**Supplied information**:
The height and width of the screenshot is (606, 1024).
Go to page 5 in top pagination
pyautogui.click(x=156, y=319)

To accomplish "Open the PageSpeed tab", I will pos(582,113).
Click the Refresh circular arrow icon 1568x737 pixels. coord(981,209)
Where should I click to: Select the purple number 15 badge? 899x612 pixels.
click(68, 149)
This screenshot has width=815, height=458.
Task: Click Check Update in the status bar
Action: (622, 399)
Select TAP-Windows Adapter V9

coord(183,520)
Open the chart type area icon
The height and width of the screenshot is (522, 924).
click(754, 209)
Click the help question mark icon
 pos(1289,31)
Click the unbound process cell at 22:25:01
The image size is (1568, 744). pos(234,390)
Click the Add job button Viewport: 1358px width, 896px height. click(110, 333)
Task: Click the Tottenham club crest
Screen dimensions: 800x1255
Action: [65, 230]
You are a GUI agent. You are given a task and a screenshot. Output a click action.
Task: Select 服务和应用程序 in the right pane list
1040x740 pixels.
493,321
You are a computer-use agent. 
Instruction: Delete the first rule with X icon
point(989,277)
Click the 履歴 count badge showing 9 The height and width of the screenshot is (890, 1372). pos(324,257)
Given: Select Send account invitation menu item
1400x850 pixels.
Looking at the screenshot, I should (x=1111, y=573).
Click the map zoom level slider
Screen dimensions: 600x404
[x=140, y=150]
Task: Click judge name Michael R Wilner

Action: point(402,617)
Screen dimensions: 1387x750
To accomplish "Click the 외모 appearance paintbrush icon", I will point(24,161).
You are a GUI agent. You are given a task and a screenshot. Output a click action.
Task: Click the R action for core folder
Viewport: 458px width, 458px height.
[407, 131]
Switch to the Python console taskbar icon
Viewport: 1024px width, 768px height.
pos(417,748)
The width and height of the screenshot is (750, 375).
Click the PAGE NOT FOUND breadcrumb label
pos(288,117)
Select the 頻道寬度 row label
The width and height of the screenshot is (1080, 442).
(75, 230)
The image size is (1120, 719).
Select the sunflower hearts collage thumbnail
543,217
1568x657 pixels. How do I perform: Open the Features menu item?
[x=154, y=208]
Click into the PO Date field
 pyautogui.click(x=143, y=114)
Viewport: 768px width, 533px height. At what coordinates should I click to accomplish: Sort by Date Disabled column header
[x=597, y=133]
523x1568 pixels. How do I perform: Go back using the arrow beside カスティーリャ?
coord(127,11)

**Exercise objective**: The reply must present every entry, transcribed with its exact wording.

**Response to the exercise**:
The height and width of the screenshot is (606, 1024).
Go to page 5 in top pagination
pyautogui.click(x=156, y=319)

To accomplish "Open the PageSpeed tab", I will pos(582,113).
Click the Refresh circular arrow icon 1568x737 pixels. coord(981,209)
Where should I click to: Select the purple number 15 badge? 899x612 pixels.
click(68, 149)
This screenshot has width=815, height=458.
Task: Click Check Update in the status bar
Action: (622, 399)
Select TAP-Windows Adapter V9

coord(183,520)
Open the chart type area icon
The height and width of the screenshot is (522, 924).
click(754, 209)
Click the help question mark icon
 pos(1289,31)
Click the unbound process cell at 22:25:01
The image size is (1568, 744). pos(234,390)
Click the Add job button Viewport: 1358px width, 896px height. click(110, 333)
Task: Click the Tottenham club crest
Screen dimensions: 800x1255
Action: [65, 230]
You are a GUI agent. You are given a task and a screenshot. Output a click action.
Task: Select 服务和应用程序 in the right pane list
1040x740 pixels.
493,321
You are a computer-use agent. 
Instruction: Delete the first rule with X icon
point(989,277)
Click the 履歴 count badge showing 9 The height and width of the screenshot is (890, 1372). pos(324,257)
Given: Select Send account invitation menu item
1400x850 pixels.
Looking at the screenshot, I should (x=1111, y=573).
Click the map zoom level slider
Screen dimensions: 600x404
[x=140, y=150]
Task: Click judge name Michael R Wilner

Action: point(402,617)
Screen dimensions: 1387x750
To accomplish "Click the 외모 appearance paintbrush icon", I will point(24,161).
You are a GUI agent. You are given a task and a screenshot. Output a click action.
Task: Click the R action for core folder
Viewport: 458px width, 458px height.
[407, 131]
Switch to the Python console taskbar icon
Viewport: 1024px width, 768px height.
pos(417,748)
The width and height of the screenshot is (750, 375).
Click the PAGE NOT FOUND breadcrumb label
pos(288,117)
Select the 頻道寬度 row label
The width and height of the screenshot is (1080, 442).
(75, 230)
The image size is (1120, 719).
Select the sunflower hearts collage thumbnail
543,217
1568x657 pixels. How do I perform: Open the Features menu item?
[x=154, y=208]
Click into the PO Date field
 pyautogui.click(x=143, y=114)
Viewport: 768px width, 533px height. At what coordinates should I click to accomplish: Sort by Date Disabled column header
[x=597, y=133]
523x1568 pixels. How do I perform: Go back using the arrow beside カスティーリャ?
coord(127,11)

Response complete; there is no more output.